Orissa sore over Centre`s inaction on direct tax arrears
April, 09th 2012
The Orissa government is sore over the inaction of Government of India in collecting direct tax arrears that have mounted to Rs 2.49 lakh crore by the end of 2011-12.
"Owing to the Centre's lack of initiative in expediting collection of arrears, the state has lost out revenue to the tune of Rs 3800 crore by way of shared tax. Had the Centre collected the outstanding arrears of Rs 2.49 lakh crore, all the states taken together would have gained around Rs 80,000 crore as 32 per cent state share, said a senior finance department official.
The Comptroller and Auditor General of India (CAG) had recently rapped the Income Tax (I-T) department for not taking effective steps to recover tax arrears owed to the government, which have shot up to a whopping Rs.2.3 lakh crore over the last five years. As per Budget Estimates for 2012-13 of the Government of India (GoI), the dues are set to rise further to Rs 2.49 lakh crore.
The outstanding tax dues of Rs 2.3 lakh crore constitute more than half of the country's total direct tax collections of Rs.4.35 lakh crore for 2009-10.
The CAG report tabled in the Parliament points out that income tax officials have been sitting on cases instead of initiating prompt action to collect outstanding tax dues, which do not involve any dispute whatsoever.
The audit report has found that in over 1,54,000 cases involving an outstanding demand of Rs.4,544 crore, assessing officers had failed to hand over the files to the tax recovery officers (TROs) for further action even though more than a year had elapsed after completion of the assessment.
On the one hand, the Congress MLAs blame the Orissa government for commercial tax arrears worth over Rs 4000 crore. Ironically, the Congress led UPA government at the Centre is silent over humongous direct tax dues, the official added.
The CAG report points out instances of assessment officers not providing information sought by the TROs as a result of which no action could be taken.
The TROs have also been found to be equally inefficient. The annual disposal of tax recovery certificates by them falls far below the norm of 1,200 certificates per annum fixed by the Central Board of Direct Taxes (CBDT).

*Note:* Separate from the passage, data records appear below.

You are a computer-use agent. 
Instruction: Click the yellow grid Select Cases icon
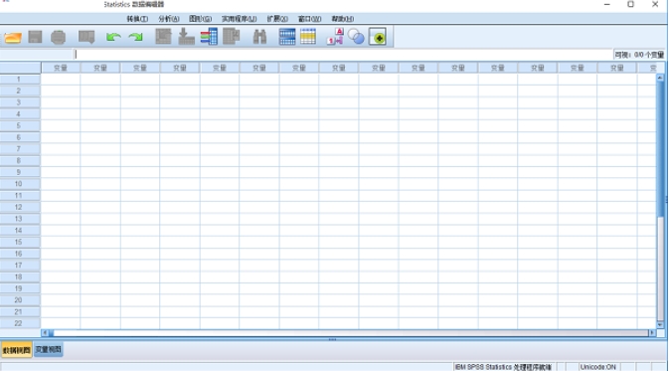point(307,37)
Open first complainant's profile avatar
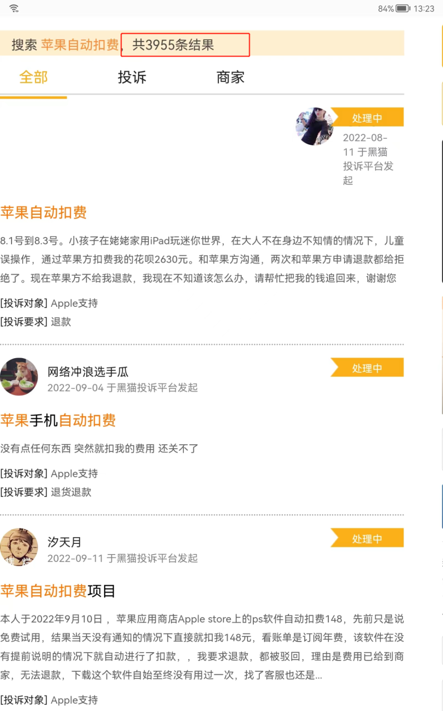 coord(315,126)
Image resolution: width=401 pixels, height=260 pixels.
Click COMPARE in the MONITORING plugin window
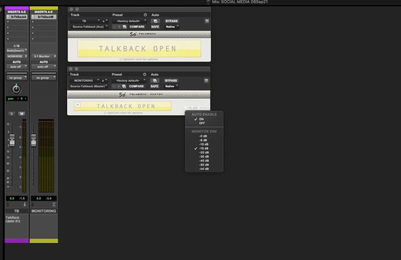tap(136, 86)
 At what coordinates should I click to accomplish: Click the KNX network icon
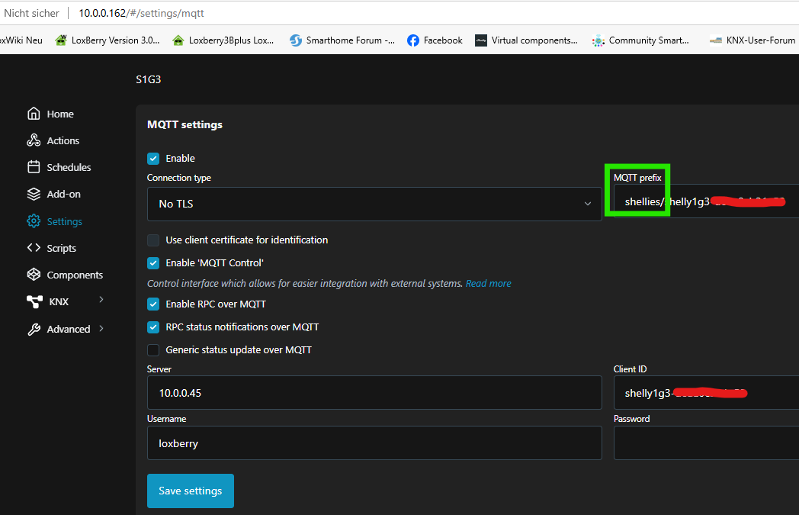[x=34, y=301]
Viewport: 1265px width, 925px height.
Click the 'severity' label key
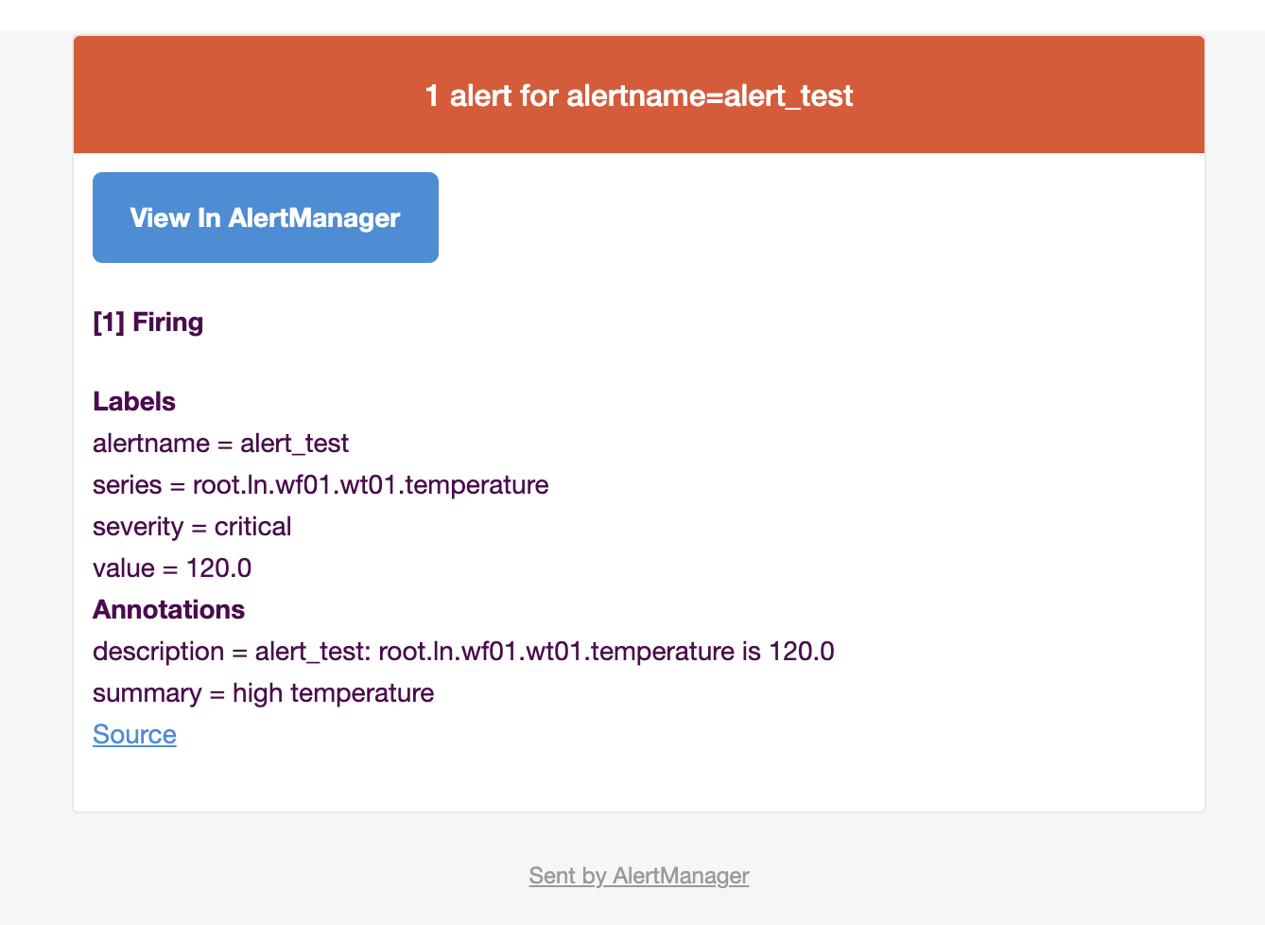click(138, 527)
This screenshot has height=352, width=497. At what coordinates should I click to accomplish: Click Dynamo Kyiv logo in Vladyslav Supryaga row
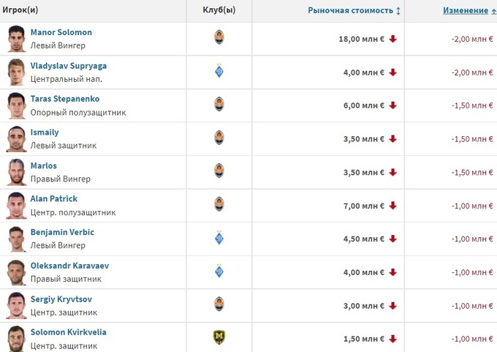click(x=218, y=72)
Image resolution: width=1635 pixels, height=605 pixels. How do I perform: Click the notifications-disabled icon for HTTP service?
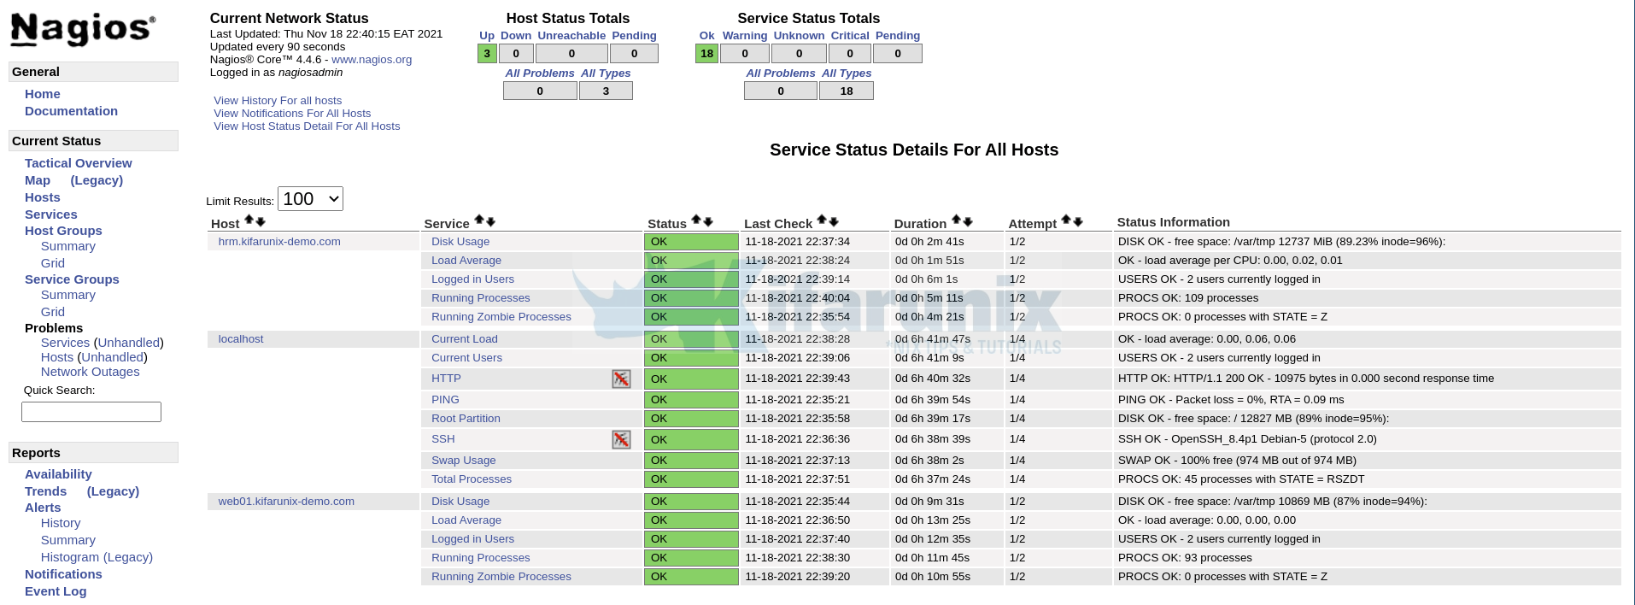(621, 379)
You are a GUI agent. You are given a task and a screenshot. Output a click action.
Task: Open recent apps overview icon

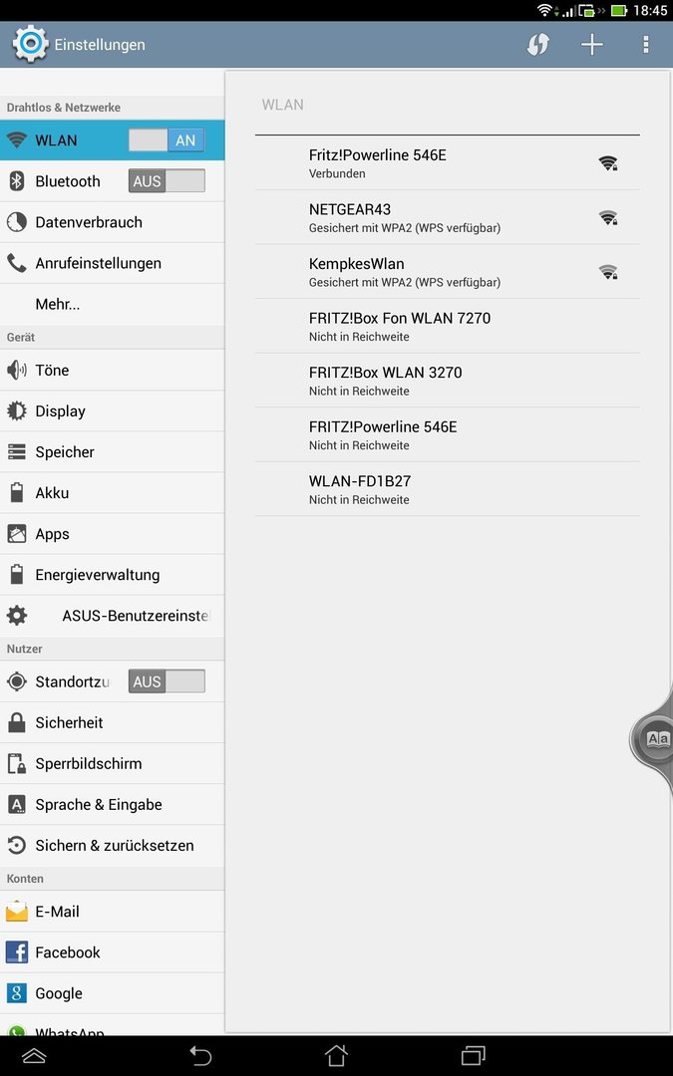coord(474,1055)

The CAG has recommended that the target for drawing up of recovery certificates by the TROs may be revisited and an appropriate norm fixed on the basis of the actual work load in different charges instead of the existing norm of 1,200 certificates to be disposed annually.
The CBDT, on its part, has stated that the pending cases have been piling up as there is a shortage of manpower.